2. Mother’s Little Helper
Most of their songs had misogynistic lyrics, but this was an exception. It was about a housewife who abused pharmaceutical drugs.
“It was just one of those things where somebody walked in with it and we went, ‘Look, it’s an electric 12-string,’” Richards explained. “It was just some gashed-up job. God knows where it came from or where it went, but I put it together with a bottleneck and we had a riff that tied the whole song together. There’s probably some gypsy influence in there somewhere.”
3. Paint It Black
The song is about grief and loss. Compared to their other tracks, this one was rather dark (well, duh).
“Brian [Jones] got into the sitar and used it on a few things, like ‘Paint It Black,’” Richards recalled. “I found it an interesting instrument, the idea of the sympathetic strings underneath that resonate to the strings on top.”
4. Jumping Jack Flash
So who was Jack Flash?

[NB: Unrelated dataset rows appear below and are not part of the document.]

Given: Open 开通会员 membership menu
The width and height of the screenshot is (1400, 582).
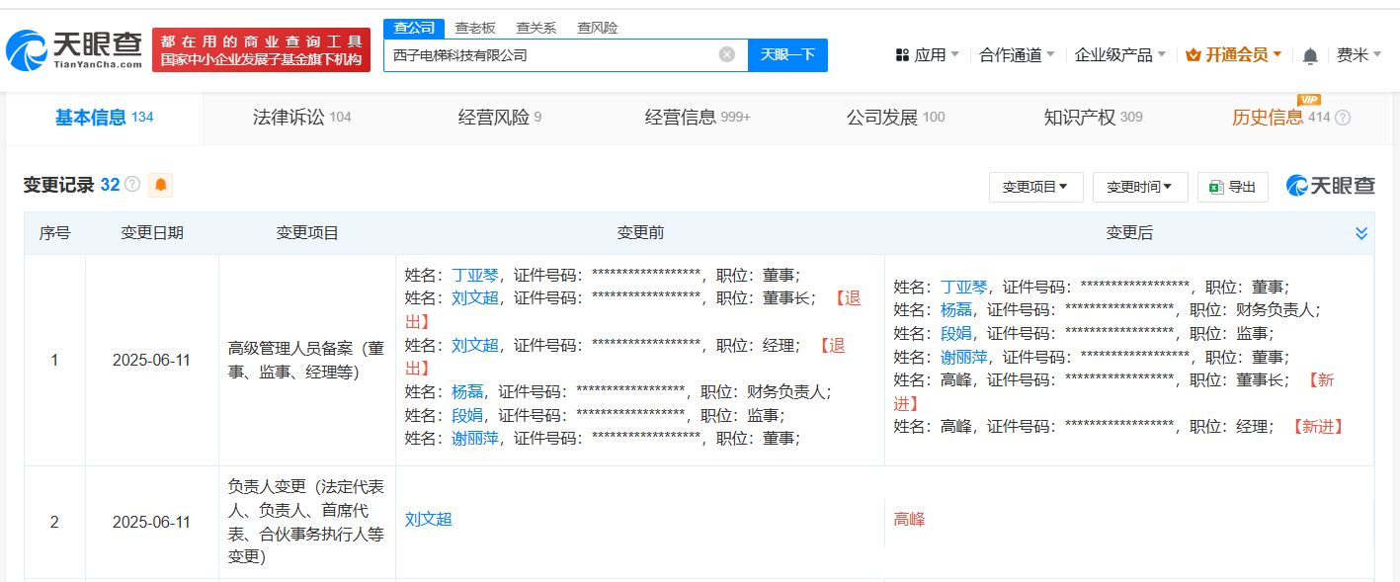Looking at the screenshot, I should pyautogui.click(x=1233, y=55).
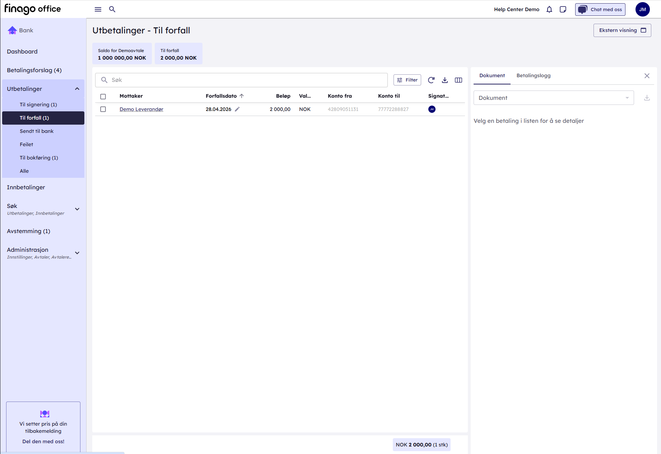Click the Filter button
Viewport: 661px width, 454px height.
coord(407,80)
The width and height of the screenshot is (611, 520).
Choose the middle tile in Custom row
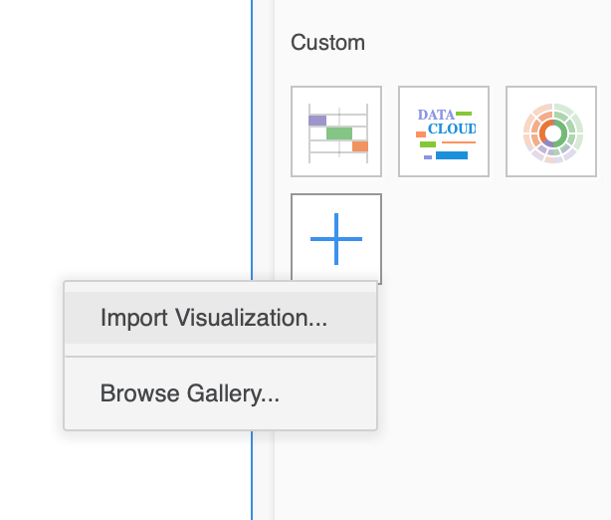coord(444,131)
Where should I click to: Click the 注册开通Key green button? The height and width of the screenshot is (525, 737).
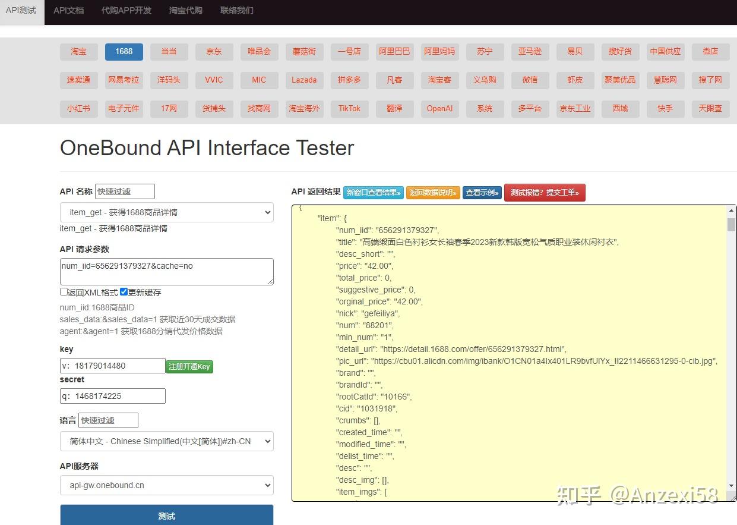pos(189,367)

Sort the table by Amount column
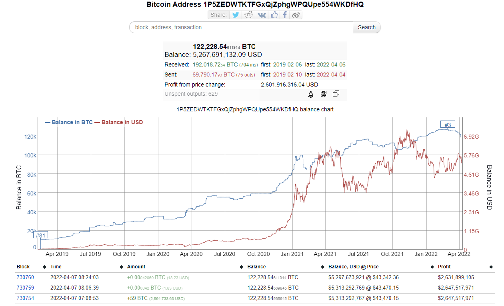pos(136,267)
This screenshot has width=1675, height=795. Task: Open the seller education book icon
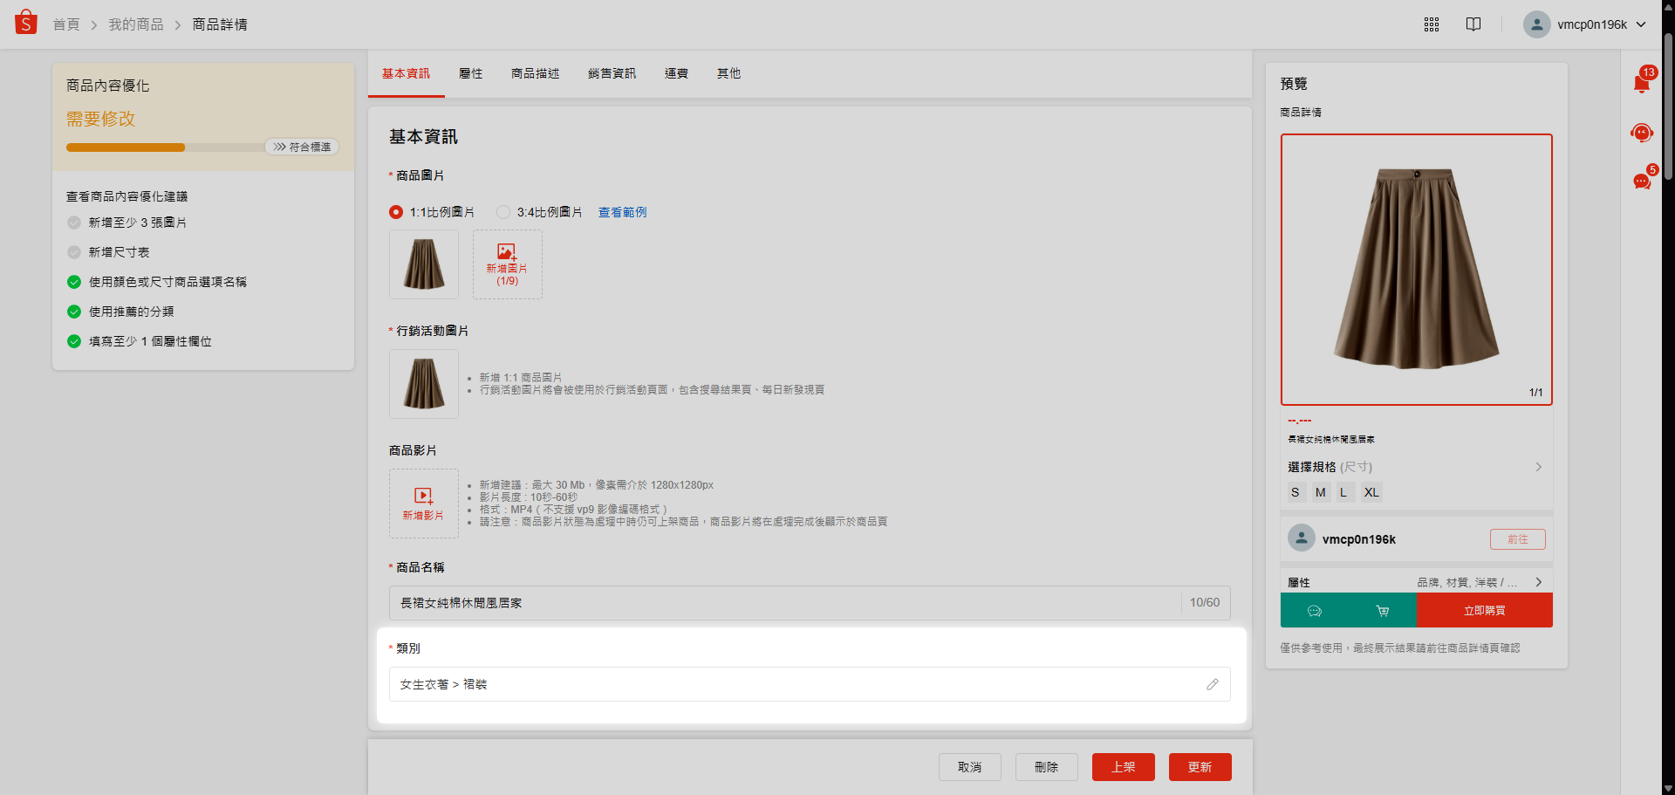pos(1473,24)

Apparently, he’s Richards’ gardener.
“We had my guitar in open tuning, and I started to fool around with that,” Richards said. “[singing] “Jumpin’ Jack…” and Mick says, “Flash.” He’d just woken up. And suddenly we had this wonderful alliterative phrase. So he woke up and we knocked it together.”
5. Sympathy for the Devil
It’s one of the greatest songs of the ’60s.
“Mick brought that to the studio as a very Bob Dylanish kind of folk guitar song, and it ended up as a damned samba,” Richards revealed. “I think that’s the strength of the Stones: give them a song half raw and they’ll cook it.”
6. Street Fighting Man
The band’s “most political song”, it was originally titled “Did Everyone Pay Their Dues?”
“When we went in the studio, we just couldn’t reproduce the sound of the original demo I did on cassette,” Keef admitted. “So we played the cassette through an extension speaker and I played along with it – we just shoved a microphone into an acoustic and overdubbed it onto the track from the cassette.”
7. Gimme Shelter
This one is a classic through and through. During recording, Richards didn’t know whose guitar he played.
“Some guy crashed out at my pad for a couple of days, then suddenly split in a hurry and left that guitar behind, like, ‘take care of this for me’ I certainly did,” he revealed. “At the very last note of the take, the whole neck fell off. You can hear it on the original track. That guitar had just that one little quality for that specific thing. In a way, it was quite poetic that it died at the end of the track.”
8. Can’t You Hear Me Knocking
This highlighted Richards’ mad axeslinging skills, so it’s no surprise that it’s one of his favorites.
“On that song, my fingers just landed in the right place and I discovered a few things about that [five-string, open G] tuning that I’d never been aware of,” he recalled. “I think I realised that even as I was cutting the track.”
9. Miss You
The band added elements of disco for this ’70s song, but not everyone’s a fan.
“That was basically Mick’s song,” Richards shared. “He said, “Let’s try this disco shit out.””
“The guitar riff basically suggested itself from the melody Mick was singing,” he added. “I just shadowed that and ran it behind the voice. It’s just a piece of fun, that song.”
10. Start Me Up
Speaking of recognizable riffs, we cannot leave this classic out.
“The fact that I missed ‘Start Me Up’ for five years is one of my disappointments,” Richards mused. “It just went straight over my head. But you can’t catch everything.”